Questi lavoratori italiani guadagnano 1.000 euro al giorno, ma dietro c’è un problema che pochi vedono - winestories.it
Sempre più ospedali italiani si affidano ai turnisti esterni per coprire le emergenze. Retribuzioni altissime e carenze strutturali alla base di un modello che rischia di non reggere.
Guadagnare 1.000 euro al giorno per un turno di 12 ore al pronto soccorso non è un’ipotesi astratta, ma una realtà che riguarda centinaia di medici in tutta Italia. Parliamo dei cosiddetti “gettonisti”, professionisti che operano da esterni, spesso tramite cooperative o come liberi professionisti, per colmare i vuoti lasciati dalla cronica carenza di personale sanitario. Un fenomeno sempre più diffuso, tanto da diventare prassi in molti ospedali pubblici, dove l’organico interno non riesce più a garantire la copertura dei reparti d’urgenza.

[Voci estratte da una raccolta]
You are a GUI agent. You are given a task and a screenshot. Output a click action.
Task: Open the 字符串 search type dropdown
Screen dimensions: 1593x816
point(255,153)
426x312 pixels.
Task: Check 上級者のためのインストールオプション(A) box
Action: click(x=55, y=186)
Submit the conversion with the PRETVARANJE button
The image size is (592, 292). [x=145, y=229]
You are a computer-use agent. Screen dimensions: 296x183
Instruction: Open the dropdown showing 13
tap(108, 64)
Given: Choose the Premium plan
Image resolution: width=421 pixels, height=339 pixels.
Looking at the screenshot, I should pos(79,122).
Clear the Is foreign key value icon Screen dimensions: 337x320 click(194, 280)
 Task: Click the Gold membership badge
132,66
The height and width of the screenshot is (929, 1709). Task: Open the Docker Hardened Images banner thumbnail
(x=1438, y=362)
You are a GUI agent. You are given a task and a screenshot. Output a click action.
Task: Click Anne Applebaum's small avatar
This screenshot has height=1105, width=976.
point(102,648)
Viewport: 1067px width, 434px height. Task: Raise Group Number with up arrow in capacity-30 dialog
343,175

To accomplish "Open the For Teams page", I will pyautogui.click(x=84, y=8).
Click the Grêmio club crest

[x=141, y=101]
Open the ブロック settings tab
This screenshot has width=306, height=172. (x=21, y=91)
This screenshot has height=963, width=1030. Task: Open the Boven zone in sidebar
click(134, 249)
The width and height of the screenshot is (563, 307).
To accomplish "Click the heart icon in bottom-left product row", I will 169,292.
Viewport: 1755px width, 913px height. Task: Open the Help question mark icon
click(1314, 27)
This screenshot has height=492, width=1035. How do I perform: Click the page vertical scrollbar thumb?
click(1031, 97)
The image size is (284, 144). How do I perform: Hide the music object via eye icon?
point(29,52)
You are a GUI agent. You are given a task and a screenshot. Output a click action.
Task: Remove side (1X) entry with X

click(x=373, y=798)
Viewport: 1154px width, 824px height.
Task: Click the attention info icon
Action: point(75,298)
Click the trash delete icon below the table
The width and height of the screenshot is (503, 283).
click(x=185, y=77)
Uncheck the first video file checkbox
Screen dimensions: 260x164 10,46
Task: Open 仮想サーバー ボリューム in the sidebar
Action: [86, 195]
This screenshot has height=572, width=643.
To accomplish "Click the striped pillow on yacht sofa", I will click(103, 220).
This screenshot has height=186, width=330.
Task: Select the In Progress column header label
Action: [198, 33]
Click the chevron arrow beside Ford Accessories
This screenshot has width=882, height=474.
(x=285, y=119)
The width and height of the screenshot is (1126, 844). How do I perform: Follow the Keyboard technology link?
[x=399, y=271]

Consegna:
Stabilisci se ciascuna affermazione concorda con il testo della pagina, rispondendo sì o no e citando le parole del testo che lo decidono.
1. I gettonisti lavorano come dipendenti interni degli ospedali.
2. La cifra di 1.000 euro al giorno si riferisce a un turno di 12 ore al pronto soccorso.
3. Il ricorso ai gettonisti riguarda soltanto pochi ospedali privati.

Soluzione:
1. No: "professionisti che operano da esterni, spesso tramite cooperative o come liberi professionisti".
2. Sì: "Guadagnare 1.000 euro al giorno per un turno di 12 ore al pronto soccorso".
3. No: "tanto da diventare prassi in molti ospedali pubblici".